Selepas makan dan salat, kami pun memulai perjalanan ke Bukit Agaran. Bukit ini sendiri berada di Kecamatan Kedungbanteng Banyumas. Tepatnya di sekitar kaki Gunung Slamet. Menurut Dimas, bukit ini menjadi basecamp ia dan teman-temanya di kala akhir pekan atau liburan sekolah.

Makan malam dulu biar engga masuk angin

Perjalanan dari pusat Kota Purwokerto ke bukit ini memakan waktu sekitar 30 menit. Sebenarnya, kami bisa lewat jalan utama menuju wana wisata Baturraden. Akan tetapi, karena saat itu sedang akhir pekan dan libur panjang, bisa jadi akan macet. Jadi, kami memilih lewat jalur pintas melewati Jalan Raya Keniten. 

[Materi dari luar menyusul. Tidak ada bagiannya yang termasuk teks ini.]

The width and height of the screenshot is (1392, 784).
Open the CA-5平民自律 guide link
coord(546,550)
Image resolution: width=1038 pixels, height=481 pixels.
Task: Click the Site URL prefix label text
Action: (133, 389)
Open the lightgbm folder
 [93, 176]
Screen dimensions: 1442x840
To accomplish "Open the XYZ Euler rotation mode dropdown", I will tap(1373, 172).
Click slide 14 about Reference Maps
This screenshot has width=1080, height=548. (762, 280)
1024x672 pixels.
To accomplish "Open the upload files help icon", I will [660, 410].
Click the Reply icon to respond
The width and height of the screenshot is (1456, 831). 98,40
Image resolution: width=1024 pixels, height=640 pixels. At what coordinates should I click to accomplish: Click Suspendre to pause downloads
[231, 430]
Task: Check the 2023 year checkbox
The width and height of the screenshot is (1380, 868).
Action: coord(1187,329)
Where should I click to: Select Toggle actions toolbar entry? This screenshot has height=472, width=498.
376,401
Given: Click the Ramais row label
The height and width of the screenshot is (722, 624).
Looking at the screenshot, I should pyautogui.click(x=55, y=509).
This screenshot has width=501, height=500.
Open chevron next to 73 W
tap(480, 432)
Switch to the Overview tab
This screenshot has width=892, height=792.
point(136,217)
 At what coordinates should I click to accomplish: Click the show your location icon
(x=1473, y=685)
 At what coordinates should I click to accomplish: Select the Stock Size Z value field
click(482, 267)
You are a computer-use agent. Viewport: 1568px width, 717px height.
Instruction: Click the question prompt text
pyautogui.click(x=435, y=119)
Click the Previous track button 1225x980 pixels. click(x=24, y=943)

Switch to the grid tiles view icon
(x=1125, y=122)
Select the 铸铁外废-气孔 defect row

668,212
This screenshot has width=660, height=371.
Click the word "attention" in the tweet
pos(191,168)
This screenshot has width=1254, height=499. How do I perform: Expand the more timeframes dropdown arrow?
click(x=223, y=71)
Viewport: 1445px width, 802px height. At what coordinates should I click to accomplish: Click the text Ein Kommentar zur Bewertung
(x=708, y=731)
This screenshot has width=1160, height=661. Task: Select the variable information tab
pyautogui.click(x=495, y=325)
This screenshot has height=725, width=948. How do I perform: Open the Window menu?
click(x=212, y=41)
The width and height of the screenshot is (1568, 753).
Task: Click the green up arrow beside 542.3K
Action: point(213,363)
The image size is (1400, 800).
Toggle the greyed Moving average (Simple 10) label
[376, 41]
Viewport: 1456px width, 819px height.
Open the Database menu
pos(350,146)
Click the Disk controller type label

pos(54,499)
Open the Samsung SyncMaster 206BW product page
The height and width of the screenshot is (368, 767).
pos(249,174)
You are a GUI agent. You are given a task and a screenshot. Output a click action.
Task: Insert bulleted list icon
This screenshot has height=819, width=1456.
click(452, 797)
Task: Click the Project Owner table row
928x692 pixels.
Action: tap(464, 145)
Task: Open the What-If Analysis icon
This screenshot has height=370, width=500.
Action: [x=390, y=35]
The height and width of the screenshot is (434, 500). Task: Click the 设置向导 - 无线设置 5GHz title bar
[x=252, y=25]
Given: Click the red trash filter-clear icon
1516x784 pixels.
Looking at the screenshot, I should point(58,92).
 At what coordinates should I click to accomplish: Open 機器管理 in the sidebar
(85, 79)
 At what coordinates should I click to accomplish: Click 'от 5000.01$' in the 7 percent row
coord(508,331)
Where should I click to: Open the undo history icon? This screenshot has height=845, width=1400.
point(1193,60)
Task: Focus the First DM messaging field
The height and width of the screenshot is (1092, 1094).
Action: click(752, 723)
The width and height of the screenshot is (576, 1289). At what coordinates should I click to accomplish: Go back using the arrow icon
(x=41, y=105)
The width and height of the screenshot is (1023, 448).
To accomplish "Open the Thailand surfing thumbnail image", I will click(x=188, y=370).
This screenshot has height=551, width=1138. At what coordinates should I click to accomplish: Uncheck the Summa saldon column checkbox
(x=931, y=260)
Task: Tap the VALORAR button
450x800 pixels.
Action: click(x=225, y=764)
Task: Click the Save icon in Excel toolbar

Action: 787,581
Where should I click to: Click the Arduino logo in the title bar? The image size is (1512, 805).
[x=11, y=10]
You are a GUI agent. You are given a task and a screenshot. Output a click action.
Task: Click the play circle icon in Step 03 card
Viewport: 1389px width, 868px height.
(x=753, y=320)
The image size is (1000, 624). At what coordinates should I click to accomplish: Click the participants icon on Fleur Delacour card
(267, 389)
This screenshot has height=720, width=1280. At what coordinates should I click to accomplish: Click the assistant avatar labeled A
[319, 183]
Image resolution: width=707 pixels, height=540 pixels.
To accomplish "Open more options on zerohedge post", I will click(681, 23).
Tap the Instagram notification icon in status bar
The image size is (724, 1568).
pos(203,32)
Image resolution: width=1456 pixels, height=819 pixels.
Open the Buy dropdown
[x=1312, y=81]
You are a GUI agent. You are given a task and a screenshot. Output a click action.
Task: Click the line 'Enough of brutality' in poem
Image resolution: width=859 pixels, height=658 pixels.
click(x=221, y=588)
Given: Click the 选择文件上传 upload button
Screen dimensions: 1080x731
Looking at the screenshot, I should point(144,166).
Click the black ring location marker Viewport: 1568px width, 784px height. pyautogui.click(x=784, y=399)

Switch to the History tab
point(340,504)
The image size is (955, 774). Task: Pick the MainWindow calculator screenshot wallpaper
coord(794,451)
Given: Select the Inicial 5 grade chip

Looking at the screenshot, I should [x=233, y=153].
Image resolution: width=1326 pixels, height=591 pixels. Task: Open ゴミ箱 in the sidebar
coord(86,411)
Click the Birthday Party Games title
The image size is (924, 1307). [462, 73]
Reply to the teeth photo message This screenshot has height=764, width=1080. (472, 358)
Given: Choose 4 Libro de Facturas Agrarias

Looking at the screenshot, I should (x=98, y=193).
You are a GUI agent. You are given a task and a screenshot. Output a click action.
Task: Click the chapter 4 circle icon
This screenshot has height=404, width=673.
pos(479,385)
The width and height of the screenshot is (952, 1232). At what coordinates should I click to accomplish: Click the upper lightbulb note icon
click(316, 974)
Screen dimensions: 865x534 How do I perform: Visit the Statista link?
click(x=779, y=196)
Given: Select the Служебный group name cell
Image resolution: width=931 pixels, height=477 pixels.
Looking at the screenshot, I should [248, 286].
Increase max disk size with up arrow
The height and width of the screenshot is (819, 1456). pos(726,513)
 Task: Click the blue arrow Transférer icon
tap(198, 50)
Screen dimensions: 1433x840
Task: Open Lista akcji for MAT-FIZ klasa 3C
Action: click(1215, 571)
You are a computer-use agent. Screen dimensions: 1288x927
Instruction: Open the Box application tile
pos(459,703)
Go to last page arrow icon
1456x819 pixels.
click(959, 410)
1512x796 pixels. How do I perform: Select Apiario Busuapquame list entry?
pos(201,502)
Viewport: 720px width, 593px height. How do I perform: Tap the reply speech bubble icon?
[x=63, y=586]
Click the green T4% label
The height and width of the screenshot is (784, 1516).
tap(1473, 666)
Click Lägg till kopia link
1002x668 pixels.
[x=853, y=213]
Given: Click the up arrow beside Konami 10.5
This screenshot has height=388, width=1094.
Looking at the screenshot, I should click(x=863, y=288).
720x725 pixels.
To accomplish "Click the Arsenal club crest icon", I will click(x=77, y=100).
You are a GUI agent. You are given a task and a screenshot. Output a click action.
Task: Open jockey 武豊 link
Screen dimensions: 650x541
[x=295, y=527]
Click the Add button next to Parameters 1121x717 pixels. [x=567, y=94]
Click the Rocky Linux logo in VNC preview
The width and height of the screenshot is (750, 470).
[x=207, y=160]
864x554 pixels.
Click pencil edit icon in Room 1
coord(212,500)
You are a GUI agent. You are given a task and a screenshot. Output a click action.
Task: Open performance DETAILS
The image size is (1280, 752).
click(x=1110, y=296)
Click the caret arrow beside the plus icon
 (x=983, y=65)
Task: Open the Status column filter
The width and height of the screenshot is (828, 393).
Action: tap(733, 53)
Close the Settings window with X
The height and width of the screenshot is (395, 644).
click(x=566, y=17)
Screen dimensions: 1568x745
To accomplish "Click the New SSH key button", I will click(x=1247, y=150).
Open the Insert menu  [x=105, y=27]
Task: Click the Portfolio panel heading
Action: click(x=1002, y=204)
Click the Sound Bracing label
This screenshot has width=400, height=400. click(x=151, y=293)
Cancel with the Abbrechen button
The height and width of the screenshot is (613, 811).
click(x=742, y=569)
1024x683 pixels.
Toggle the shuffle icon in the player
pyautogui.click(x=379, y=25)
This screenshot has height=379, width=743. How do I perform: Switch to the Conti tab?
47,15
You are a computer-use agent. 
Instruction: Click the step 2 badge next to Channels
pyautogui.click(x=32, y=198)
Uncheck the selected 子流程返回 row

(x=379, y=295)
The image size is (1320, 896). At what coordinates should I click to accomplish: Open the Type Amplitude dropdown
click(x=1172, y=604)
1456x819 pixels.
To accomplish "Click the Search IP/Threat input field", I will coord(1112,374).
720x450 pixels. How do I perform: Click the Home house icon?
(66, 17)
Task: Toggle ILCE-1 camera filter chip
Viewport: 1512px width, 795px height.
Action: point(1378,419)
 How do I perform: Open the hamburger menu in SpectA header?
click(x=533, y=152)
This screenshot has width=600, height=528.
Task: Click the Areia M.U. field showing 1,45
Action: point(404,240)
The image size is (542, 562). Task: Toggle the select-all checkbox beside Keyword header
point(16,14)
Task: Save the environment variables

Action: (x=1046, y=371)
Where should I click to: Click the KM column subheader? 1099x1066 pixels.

Baca juga: Empat Hari Tiga Malam di Puerto Rico (aka Purwokerto) – Bagian 2

Sebelum melewati jalan tersebut, ada sebuah insiden kecil yang terjadi. Lantaran Dimas mengemudi dengan kecepatan penuh di sebuah jalan sepi dan rusak, ponsel miliknya terlempar jatuh. Untungnya saat kami kembali ponsel tersebut masih ada dan baik-baik saja. Ia memang meletakkan ponsel tersebut di atas speedometer dan merekatkannya dengan perekat gurita.

Ia mengatakan bahwa harus menggeber motor kencang karena di tempat tersebut sering terjadi tindak kriminal jambret dan begal. Waduh, saya mulai panik karena memang tidak ada tanda-tanda kehidupan selain sawah dan pekarangan.

Untunglah, tak lama kami sudah tiba di jalan raya besar kembali. Namun, lagi-lagi jalanan kembali sepi. Meski begitu, kata Dimas tak perlu resah karena sebentar lagi akan ada perkampungan. Benar saja, perkampungan ramai pun kami lalui. Perkampungan ini amat cantik karena benar-benar berada di kaki Gunung Slamet. Dari kejauhan, meski hari sudah malam, gunung tersebut masih tampak samar. Saya jadi ingat perkampungan di sekitar Pakem Sleman yang tampak jelas Gunung Merapi di waktu malam terlebih jika cuaca cerah.

Pola jalan yang kami lalui pun berganti dari hutan dan perkampungan berselang-seling. Semakin lama, jalan semakin menanjak dan rusak. Saya salut dengan Dimas yang begitu lihai mengendarai motor. Yah maklum saja, dia sudah hafal medan jalan karena hampir tiap minggu menjadi basecamp-nya.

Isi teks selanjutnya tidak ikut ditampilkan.